Mayer T G, Kondraske G, Beals S B, Gatchel R J
Department of Orthopedic Surgery, University of Texas Southwestern Medical Center, Dallas, USA.
Spine (Phila Pa 1976). 1997 Sep 1;22(17):1976-84. doi: 10.1097/00007632-199709010-00006.
A quantitative construct assessing accuracy and component analysis of sources of error rather than reliability coefficients was tested prospectively in human performance measurements of lumbar spine motion using a cohort of healthy individuals.
To evaluate the accuracy of lumbar spine sagittal motion measurements using a computerized inclinometer, which involved progressive analysis of sources of error to identify the most problematic sub-components of the measurement process and device.
Many previous studies have described the reliability of inclinometric lumbar motion measurement techniques, but with inconsistent analysis about sources of error to explain identified variability. Similar deficiencies exist in identifying sources of error leading to variability for other human performance measurements (e.g., strength, endurance. lifting capacity, etc.). Yet, range of motion has important clinical applications in monitoring progress and assessing temporary and/or permanent impairment. This makes it especially important for clinicians to be able to recognize and correct factors that limit accurate measurements affecting clinical utility.
A computerized inclinometer was used for measuring the sagittal lumbar mobility of 38 healthy individuals after bench testing the device itself for device error. The human performance test conditions were: 1) initial test on study participants by untrained test administrators with no control of human performance or procedural variables, 2) identical tests by procedurally trained test administrators controlling human performance variability by monitoring and controlling total motion, and 3) test by procedurally trained test administrators without controlling for human performance variability.
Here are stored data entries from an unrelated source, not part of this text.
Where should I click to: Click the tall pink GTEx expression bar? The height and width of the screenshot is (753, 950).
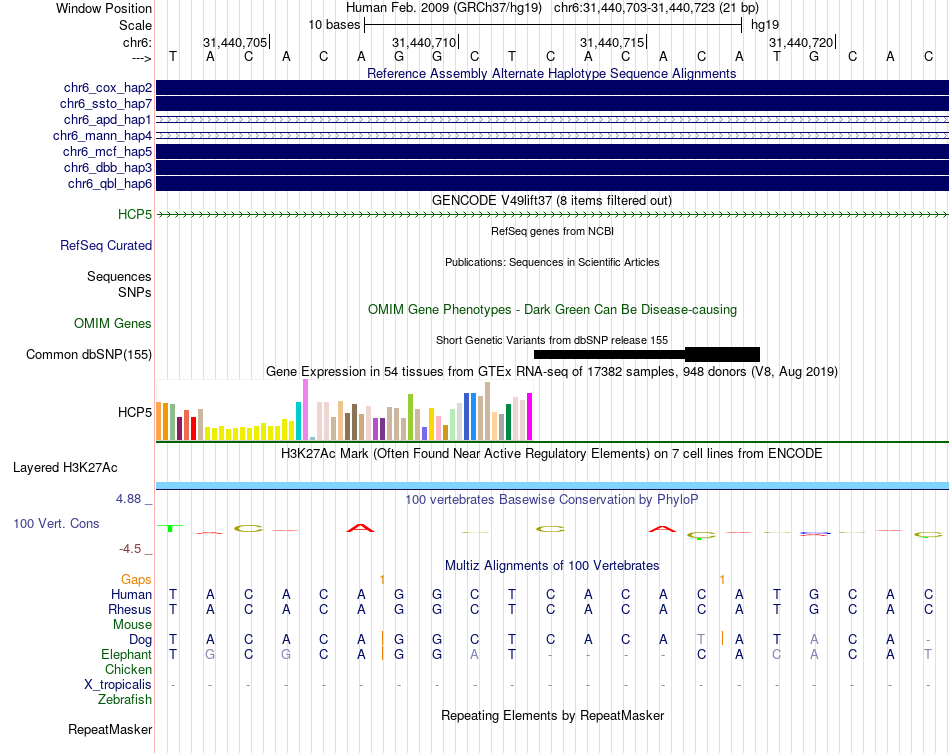(305, 410)
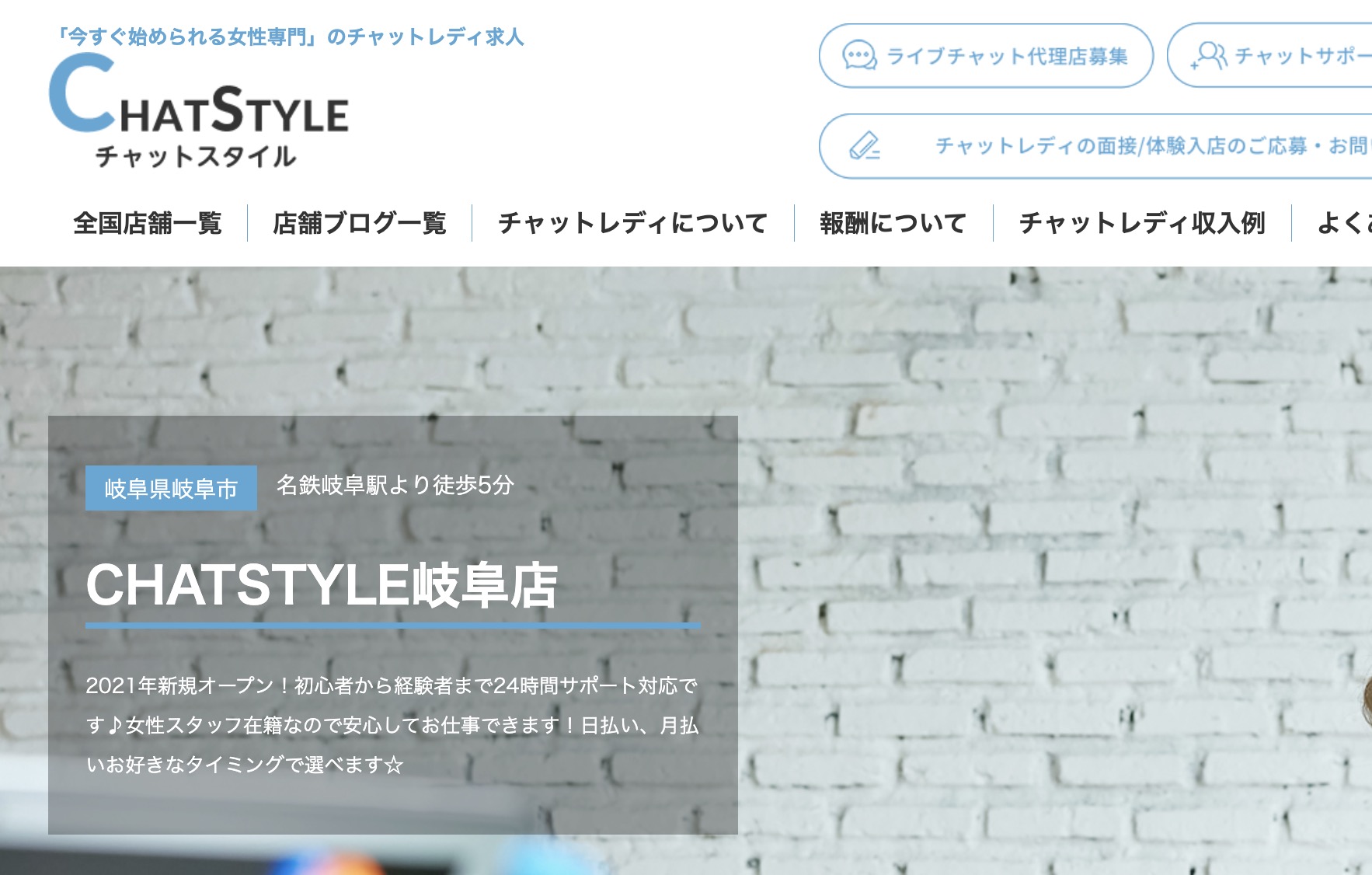The image size is (1372, 875).
Task: Click the tagline 「今すぐ始められる女性専門」のチャットレディ求人
Action: 291,37
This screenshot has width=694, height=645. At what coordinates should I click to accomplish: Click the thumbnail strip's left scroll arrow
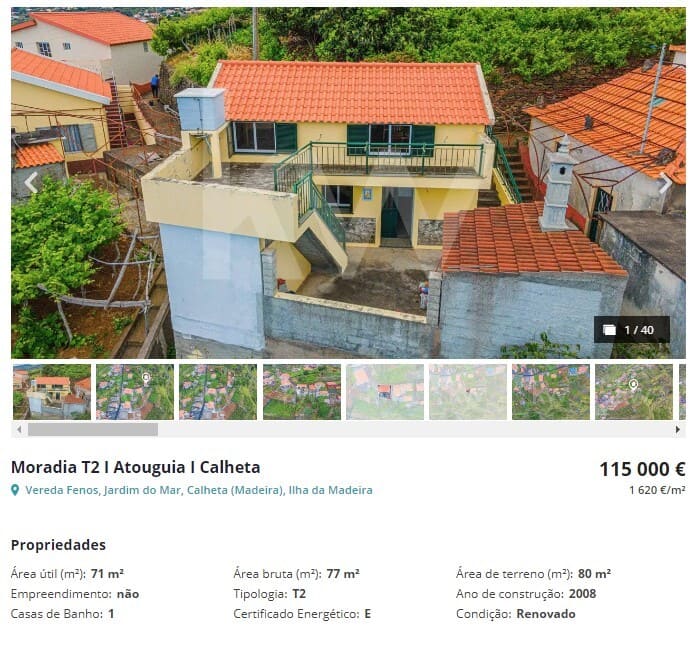19,429
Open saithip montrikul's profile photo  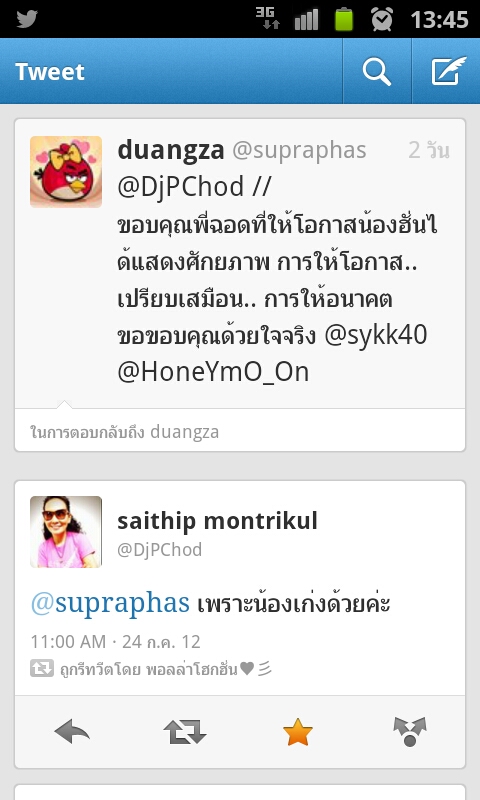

The accuracy of the methodology progressively was degraded by the various sources of error. Device error was negligible relative to error associated with the test process itself. Lack of test administrator training and the magnitude of the measured quantity were the major factors in test degradation. Combined (gross) lumbar flexion was the most accurate measure (worst case > 95% accuracy for overall test conditions), whereas pelvic extension was the least accurate (worst case > 36%).
Clinical utility of lumbar spine sagittal motion measurement is highly sensitive to test administrator training to bridge pitfalls to measurement accuracy (bony landmarks, "rocking" of inclinometer on sacrum, etc.). Magnitude of the measurement is another important accuracy factor because absolute error tends to remain relatively constant. Device accuracy is usually an insignificant component of overall test accuracy. Analysis of human performance measurements, such as spinal range of motion, may be facilitated by physics-based assessment of accuracy and procedural error in providing more sophisticated analysis than is customarily accessible through reliability coefficients. Previous studies often failed to recognize correctable procedural errors, rarely addressed them, and almost never quantitated them.
在对一组健康个体进行腰椎运动的人体性能测量中,前瞻性地测试了一种定量结构,该结构评估准确性和误差来源的成分分析而非可靠性系数。
使用计算机倾角仪评估腰椎矢状面运动测量的准确性,这涉及对误差来源进行逐步分析,以识别测量过程和设备中最成问题的子组件。
许多先前的研究描述了倾角测量腰椎运动测量技术的可靠性,但对误差来源的分析不一致,无法解释所确定的变异性。在识别导致其他人体性能测量(如力量、耐力、举重能力等)变异性的误差来源方面也存在类似缺陷。然而,活动范围在监测进展和评估临时和/或永久性损伤方面具有重要的临床应用。这使得临床医生能够识别和纠正限制影响临床效用的准确测量的因素尤为重要。
在对设备本身进行设备误差的台架测试后,使用计算机倾角仪测量38名健康个体的腰椎矢状面活动度。人体性能测试条件为:1)由未经训练的测试管理人员对研究参与者进行初始测试,不控制人体性能或程序变量;2)由经过程序训练的测试管理人员进行相同测试,通过监测和控制总运动来控制人体性能变异性;3)由经过程序训练的测试管理人员进行测试,不控制人体性能变异性。
该方法的准确性因各种误差来源而逐渐降低。相对于与测试过程本身相关的误差,设备误差可忽略不计。测试管理人员缺乏培训和测量量的大小是测试质量下降的主要因素。联合(总体)腰椎前屈是最准确的测量方法(在总体测试条件下,最坏情况的准确率>95%),而骨盆后伸是最不准确的(最坏情况的准确率>36%)。
腰椎矢状面运动测量的临床效用对测试管理人员的培训高度敏感,以克服测量准确性方面的缺陷(骨性标志、倾角仪在骶骨上的“晃动”等)。测量量的大小是另一个重要的准确性因素,因为绝对误差往往保持相对恒定。设备准确性通常是总体测试准确性中一个微不足道的组成部分。对人体性能测量(如脊柱活动范围)的分析,通过基于物理学的准确性和程序误差评估,可能比通过可靠性系数通常可获得的分析更复杂,从而得到促进。先前的研究常常未能识别可纠正的程序误差,很少涉及这些误差,几乎从未对其进行量化。